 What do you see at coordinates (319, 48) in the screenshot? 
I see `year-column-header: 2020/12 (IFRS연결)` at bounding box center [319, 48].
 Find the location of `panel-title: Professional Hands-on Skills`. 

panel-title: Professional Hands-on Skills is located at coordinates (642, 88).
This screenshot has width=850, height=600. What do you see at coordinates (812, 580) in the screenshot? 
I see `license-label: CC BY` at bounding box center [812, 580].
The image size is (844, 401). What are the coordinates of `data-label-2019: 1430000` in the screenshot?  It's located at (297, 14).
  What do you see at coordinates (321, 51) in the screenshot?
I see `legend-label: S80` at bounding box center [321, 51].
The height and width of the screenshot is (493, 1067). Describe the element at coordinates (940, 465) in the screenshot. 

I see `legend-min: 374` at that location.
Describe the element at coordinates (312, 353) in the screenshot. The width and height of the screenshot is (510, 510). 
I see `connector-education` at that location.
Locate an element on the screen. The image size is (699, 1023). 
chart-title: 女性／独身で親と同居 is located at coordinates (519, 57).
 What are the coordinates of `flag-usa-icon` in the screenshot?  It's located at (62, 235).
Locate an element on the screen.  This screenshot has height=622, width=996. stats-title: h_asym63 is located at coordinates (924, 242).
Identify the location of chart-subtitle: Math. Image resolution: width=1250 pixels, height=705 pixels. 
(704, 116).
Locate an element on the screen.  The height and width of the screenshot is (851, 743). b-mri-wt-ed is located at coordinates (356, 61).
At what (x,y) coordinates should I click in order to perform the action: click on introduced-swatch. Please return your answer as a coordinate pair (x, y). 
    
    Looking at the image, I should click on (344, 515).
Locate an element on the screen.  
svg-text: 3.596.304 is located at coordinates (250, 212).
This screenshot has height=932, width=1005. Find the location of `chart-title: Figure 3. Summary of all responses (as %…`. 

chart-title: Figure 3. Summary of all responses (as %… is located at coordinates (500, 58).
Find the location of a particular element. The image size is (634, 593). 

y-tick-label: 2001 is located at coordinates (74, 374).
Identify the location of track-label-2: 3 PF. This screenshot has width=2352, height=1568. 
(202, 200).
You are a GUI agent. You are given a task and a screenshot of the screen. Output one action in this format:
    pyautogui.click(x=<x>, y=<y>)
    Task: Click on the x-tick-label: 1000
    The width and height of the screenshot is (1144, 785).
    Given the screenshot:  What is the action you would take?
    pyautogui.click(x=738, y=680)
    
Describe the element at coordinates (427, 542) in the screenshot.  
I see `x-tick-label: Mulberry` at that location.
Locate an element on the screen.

Task objective – Copy the data above word for word.

Answer to the exercise –
 What do you see at coordinates (319, 48) in the screenshot? 
I see `year-column-header: 2020/12 (IFRS연결)` at bounding box center [319, 48].
 Find the location of `panel-title: Professional Hands-on Skills`. 

panel-title: Professional Hands-on Skills is located at coordinates (642, 88).
This screenshot has width=850, height=600. What do you see at coordinates (812, 580) in the screenshot? 
I see `license-label: CC BY` at bounding box center [812, 580].
The image size is (844, 401). What are the coordinates of `data-label-2019: 1430000` in the screenshot?  It's located at (297, 14).
  What do you see at coordinates (321, 51) in the screenshot?
I see `legend-label: S80` at bounding box center [321, 51].
The height and width of the screenshot is (493, 1067). Describe the element at coordinates (940, 465) in the screenshot. 

I see `legend-min: 374` at that location.
Describe the element at coordinates (312, 353) in the screenshot. The width and height of the screenshot is (510, 510). 
I see `connector-education` at that location.
Locate an element on the screen. The image size is (699, 1023). 
chart-title: 女性／独身で親と同居 is located at coordinates (519, 57).
 What are the coordinates of `flag-usa-icon` in the screenshot?  It's located at (62, 235).
Locate an element on the screen.  This screenshot has height=622, width=996. stats-title: h_asym63 is located at coordinates (924, 242).
Identify the location of chart-subtitle: Math. Image resolution: width=1250 pixels, height=705 pixels. 
(704, 116).
Locate an element on the screen.  The height and width of the screenshot is (851, 743). b-mri-wt-ed is located at coordinates (356, 61).
At what (x,y) coordinates should I click in order to perform the action: click on introduced-swatch. Please return your answer as a coordinate pair (x, y). 
    
    Looking at the image, I should click on (344, 515).
Locate an element on the screen.  
svg-text: 3.596.304 is located at coordinates (250, 212).
This screenshot has height=932, width=1005. Find the location of `chart-title: Figure 3. Summary of all responses (as %…`. 

chart-title: Figure 3. Summary of all responses (as %… is located at coordinates (500, 58).
Find the location of a particular element. The image size is (634, 593). 

y-tick-label: 2001 is located at coordinates (74, 374).
Identify the location of track-label-2: 3 PF. This screenshot has width=2352, height=1568. 
(202, 200).
You are a GUI agent. You are given a task and a screenshot of the screen. Output one action in this format:
    pyautogui.click(x=<x>, y=<y>)
    Task: Click on the x-tick-label: 1000
    The width and height of the screenshot is (1144, 785).
    Given the screenshot:  What is the action you would take?
    pyautogui.click(x=738, y=680)
    
Describe the element at coordinates (427, 542) in the screenshot.  
I see `x-tick-label: Mulberry` at that location.
Locate an element on the screen.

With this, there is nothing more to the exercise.